**What to do**
Repeat everything in the data from the line containing "This screenshot has height=868, width=1374." down through the end of the data, reproducing each line exactly.

**Provided material**
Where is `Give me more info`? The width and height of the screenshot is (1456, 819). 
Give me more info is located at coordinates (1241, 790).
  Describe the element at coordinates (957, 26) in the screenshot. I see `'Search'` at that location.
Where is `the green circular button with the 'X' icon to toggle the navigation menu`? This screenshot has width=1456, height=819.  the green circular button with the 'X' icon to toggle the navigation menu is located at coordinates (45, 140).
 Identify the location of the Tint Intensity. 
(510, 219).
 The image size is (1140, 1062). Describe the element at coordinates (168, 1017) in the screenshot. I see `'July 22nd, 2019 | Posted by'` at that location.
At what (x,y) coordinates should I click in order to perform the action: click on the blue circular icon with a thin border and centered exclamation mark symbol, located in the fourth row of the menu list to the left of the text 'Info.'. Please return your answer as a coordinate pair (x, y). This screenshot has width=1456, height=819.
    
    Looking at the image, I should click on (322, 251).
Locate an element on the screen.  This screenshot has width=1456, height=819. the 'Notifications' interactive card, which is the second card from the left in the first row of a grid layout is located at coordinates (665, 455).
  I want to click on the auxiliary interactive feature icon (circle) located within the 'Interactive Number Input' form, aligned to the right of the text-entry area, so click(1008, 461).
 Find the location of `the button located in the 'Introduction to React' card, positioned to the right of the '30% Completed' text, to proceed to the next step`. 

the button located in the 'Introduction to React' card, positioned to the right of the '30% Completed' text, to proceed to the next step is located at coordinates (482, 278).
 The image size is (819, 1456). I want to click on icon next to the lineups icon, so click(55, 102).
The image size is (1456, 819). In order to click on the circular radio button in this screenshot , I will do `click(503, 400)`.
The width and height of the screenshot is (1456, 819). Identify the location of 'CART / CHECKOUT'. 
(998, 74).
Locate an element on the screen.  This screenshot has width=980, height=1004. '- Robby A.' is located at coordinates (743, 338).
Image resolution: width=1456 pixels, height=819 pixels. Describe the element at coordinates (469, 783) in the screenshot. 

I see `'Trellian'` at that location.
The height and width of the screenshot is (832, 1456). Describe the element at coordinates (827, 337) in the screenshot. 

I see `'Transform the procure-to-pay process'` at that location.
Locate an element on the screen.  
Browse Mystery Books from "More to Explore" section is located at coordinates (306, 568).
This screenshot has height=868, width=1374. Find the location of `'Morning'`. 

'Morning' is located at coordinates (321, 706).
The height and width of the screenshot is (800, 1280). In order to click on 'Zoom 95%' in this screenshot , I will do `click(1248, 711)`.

**Answer to the task**
This screenshot has height=868, width=1374. Find the location of `'Morning'`. 

'Morning' is located at coordinates (321, 706).
The height and width of the screenshot is (800, 1280). In order to click on 'Zoom 95%' in this screenshot , I will do `click(1248, 711)`.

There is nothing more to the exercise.